What you did to me was unforgivable (as I have stated before), and it will forever be unforgivable. I've given you enough chances to redeem yourself, but the waterfall was the last straw. I could make about twenty bales with the straws of chances I have given you in the past. It's sick, really. But you're a sick bastard who can only think for yourself.

A sadistic realist.

That's what you are.

And what you did to me was something I should have done when I had the chance.

~

It was the second day after I had seen Jack being beaten with a wooden pole that we reached the waterfall. Of course, I hadn't known that it was such a critical point to have reached at the time, and when Alex became ecstatic, I became confused.

"Lia, this is it!" Alex beamed, eyes widening in some sort of elation. "Yeah Alex, it's a waterfall." I said, rolling my eyes irritably.

Alex tutted impatiently at me. "Reaching the waterfall is a critical objection for us.
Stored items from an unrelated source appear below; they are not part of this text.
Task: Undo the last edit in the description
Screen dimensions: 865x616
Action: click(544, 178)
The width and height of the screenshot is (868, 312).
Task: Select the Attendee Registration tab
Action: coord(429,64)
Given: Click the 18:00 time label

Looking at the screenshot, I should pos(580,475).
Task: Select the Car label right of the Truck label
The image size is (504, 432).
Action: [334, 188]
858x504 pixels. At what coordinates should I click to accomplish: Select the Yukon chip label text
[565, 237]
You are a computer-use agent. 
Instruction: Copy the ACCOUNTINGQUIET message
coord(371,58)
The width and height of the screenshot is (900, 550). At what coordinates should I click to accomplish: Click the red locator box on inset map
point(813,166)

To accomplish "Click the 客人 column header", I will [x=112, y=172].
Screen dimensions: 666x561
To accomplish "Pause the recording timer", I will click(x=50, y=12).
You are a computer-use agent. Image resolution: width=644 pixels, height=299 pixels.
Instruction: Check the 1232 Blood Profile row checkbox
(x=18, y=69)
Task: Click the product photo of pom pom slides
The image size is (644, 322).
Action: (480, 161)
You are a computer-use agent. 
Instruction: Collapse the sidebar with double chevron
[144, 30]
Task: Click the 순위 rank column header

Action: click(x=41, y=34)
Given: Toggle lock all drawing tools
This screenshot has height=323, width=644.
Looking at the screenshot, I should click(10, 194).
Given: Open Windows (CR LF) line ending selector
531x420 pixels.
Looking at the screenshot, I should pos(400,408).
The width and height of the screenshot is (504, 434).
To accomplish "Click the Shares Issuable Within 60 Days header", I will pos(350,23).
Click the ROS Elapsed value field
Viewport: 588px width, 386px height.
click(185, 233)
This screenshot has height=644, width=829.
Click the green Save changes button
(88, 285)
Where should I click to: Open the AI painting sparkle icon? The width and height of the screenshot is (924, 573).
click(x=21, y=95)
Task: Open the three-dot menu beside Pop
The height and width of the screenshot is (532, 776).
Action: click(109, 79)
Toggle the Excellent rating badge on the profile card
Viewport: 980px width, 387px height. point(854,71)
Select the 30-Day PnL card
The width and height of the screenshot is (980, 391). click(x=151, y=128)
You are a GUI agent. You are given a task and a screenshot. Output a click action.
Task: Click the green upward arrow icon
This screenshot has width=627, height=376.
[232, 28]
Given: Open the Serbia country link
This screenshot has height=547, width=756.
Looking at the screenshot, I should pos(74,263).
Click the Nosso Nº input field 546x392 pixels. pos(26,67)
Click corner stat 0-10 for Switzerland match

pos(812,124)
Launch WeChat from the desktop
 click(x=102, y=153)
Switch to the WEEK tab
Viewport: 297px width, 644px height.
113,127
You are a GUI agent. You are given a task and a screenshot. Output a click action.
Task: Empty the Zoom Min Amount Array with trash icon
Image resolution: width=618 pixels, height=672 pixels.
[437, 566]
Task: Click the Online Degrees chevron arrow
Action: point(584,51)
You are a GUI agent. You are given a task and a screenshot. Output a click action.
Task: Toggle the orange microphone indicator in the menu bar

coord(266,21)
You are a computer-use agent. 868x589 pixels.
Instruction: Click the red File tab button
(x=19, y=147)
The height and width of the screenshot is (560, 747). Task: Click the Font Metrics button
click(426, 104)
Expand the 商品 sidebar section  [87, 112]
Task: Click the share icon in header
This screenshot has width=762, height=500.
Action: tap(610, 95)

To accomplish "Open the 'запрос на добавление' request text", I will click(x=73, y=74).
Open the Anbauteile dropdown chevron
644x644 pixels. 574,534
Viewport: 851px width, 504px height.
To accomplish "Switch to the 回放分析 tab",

The Runaways camp is only about two miles West of here." he said excitedly, and for some reason, I felt my heart sink.

"Oh." I muttered, fingers reaching up to fiddle with the Runaways necklace that Alex had managed to slip over my head and around my neck. "Oh."

Alex (immediately noticing my pessimistic behaviour) frowned at me as I stared out into the distance. For some peculiar reason, the prospect of me joining the Runaways...I didn't know if that was what I wanted anymore.

But if that wasn't what I wanted, then what did I want?

My eyes drifted over to Alex, who was staring at me, his expression perplexed. I swallowed hard and sat down on the dusty ground, trying to make sense of everything in my mind. No, this couldn't be right. Alex was never supposed to be a part of my future. The espresso-eyed, arrogant, skilled fighter, ass-kicking boy who was only two years older than I; we weren't meant to cross paths ever again.

So why did I feel such a strong pull towards him now?

Why can I not picture myself alone like I had always wanted?

Minutes later, Alex was beside me, and, and I rested my head on his right shoulder while he placed a lazy arm around me. "What's wrong?" he asked, actually sounding concerned. I didn't answer him. I played with the dirt instead.

"Look, I know--"

"Alex, I don't know if I want to join the Runaways." I blurted out, removing my head from his shoulder and looking him straight in the eyes. At my outburst, Alex stiffened noticeably, and to my disappointment, his hand slid off me as if it were made of butter.